While enslavers thought of their work (the “business” of slavery) as being of the highest order, they argued that slave labor was inferior and even brutish. The work of enslavers was labor of the mind, suitable for white elites, while physical labor was ideally carried out by enslaved people. Dating back to the first European encounters with Africans, whites had believed that Black bodies were naturally meant for manual labor. Yet, as race-based slavery developed and intensified in the Americas, the perception grew and hardened.
By the end of the antebellum era, Joseph A. Turner—a Georgia enslaver and newspaper printer—proclaimed that the work of slaves was “menial service—for so far as real labor is concerned, I myself work harder than any negro on my plantation.” So anathema was physical labor for Southern white men and women that former First Lady Dolley Madison wrote that she was willing to let her enslaved housemaid Sukey “steal from me, to keep from labour myself.”
As much as Southern white men and women wanted to avoid manual labor, they also were wary of Black people engaging in a "higher" order of labor. Their fear was that doing even artisanal work—blacksmithing, coopering, carpentry—required both physical strength and mental acuity and therefore tapped into imagination and innovation. If workers could imagine a new design or process, could they also imagine a life outside of slavery?
It seemed no accident that Gabriel Prosser, Denmark Vesey, and Nat Turner—who led or were alleged to have led slave revolts in 1800, 1822, and 1831—had all practiced carpentry. In the name of safety, by 1858, the city of Savannah, Ga., had barred free Black individuals from most skilled trades. This wouldn’t stop plantation owners from exploiting the labor of enslaved artisans, but defining work in more narrow terms could placate white fears of Black rebellion and freedom.

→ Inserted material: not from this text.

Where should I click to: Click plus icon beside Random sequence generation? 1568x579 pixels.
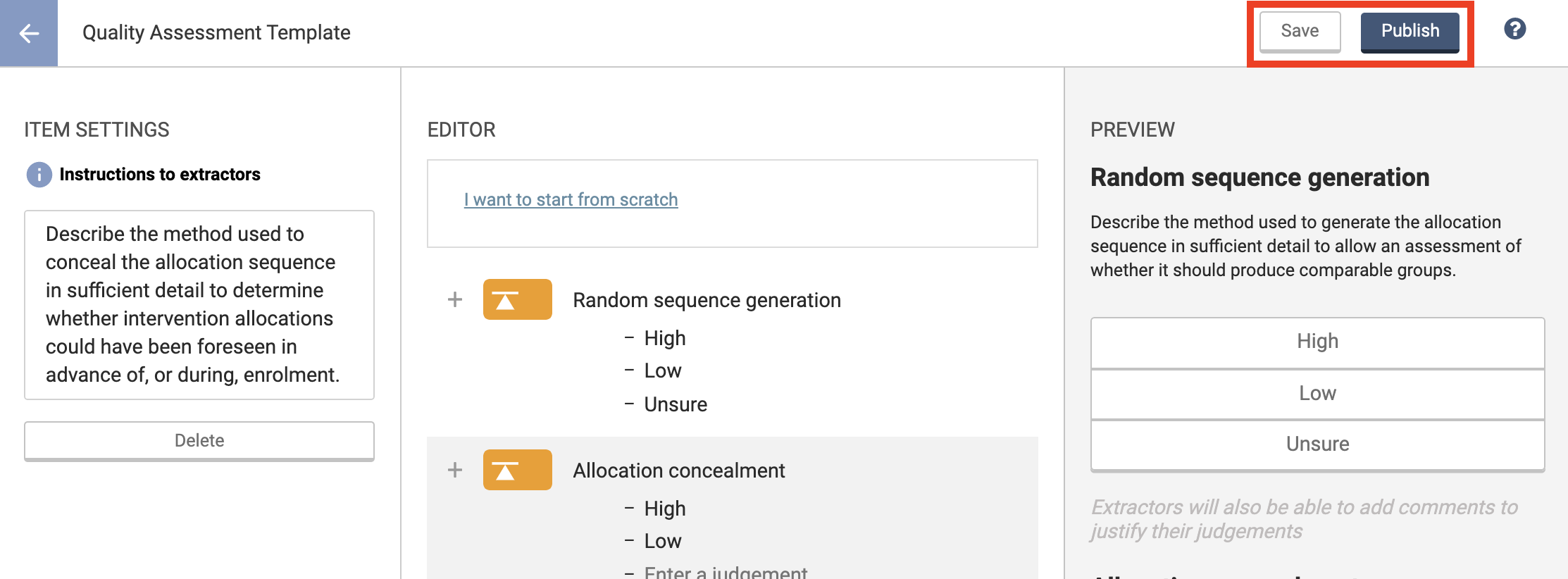(x=455, y=300)
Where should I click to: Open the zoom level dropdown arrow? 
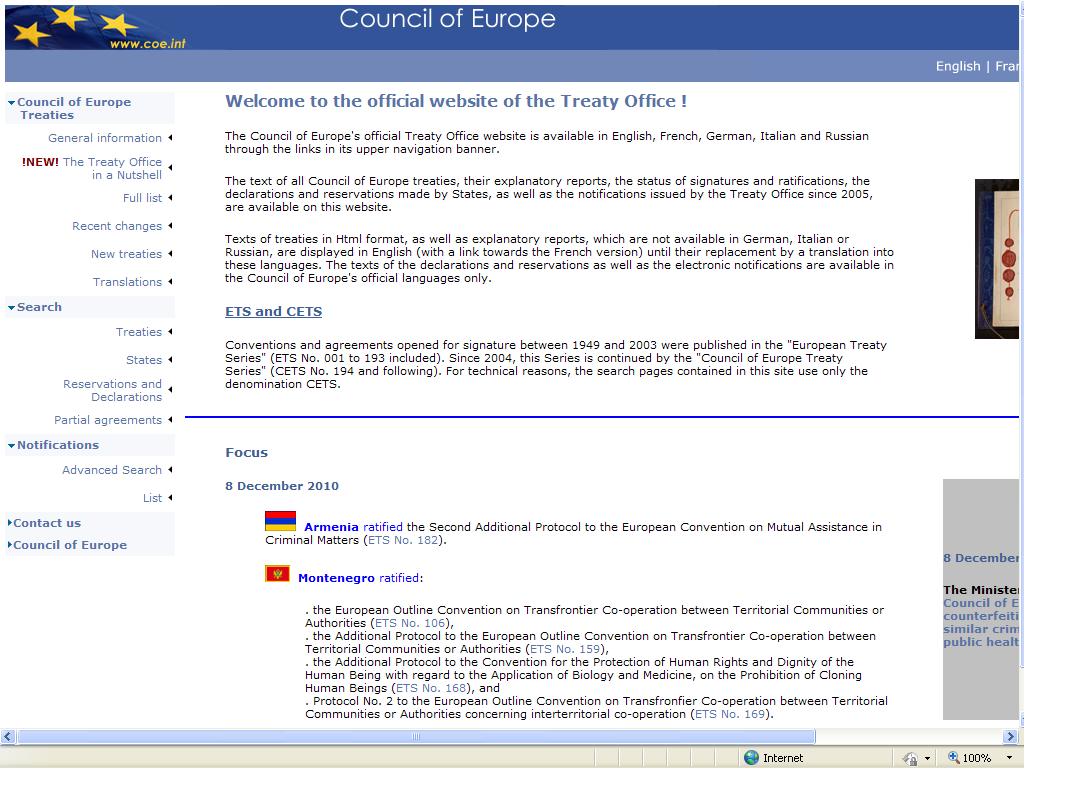[x=1008, y=758]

At the same time Savannah sought greater safety by legislating a racialized hierarchy of labor, the pro-slavery firebrand and South Carolina enslaver James Henry Hammond brought this southern belief to a national stage. In an 1858 speech to Congress, he argued that Black people were innately fit for the punishing work demanded by monocrop production. Hammond claimed that their work was essential — though only because it was important and valuable to those for whom they performed it. Black labor provided a stable base that enabled white people to do the work of the mind, of building governments and economies and societies: “Such a class you must have, or you would not have that other class which leads progress, civilization, and refinement.”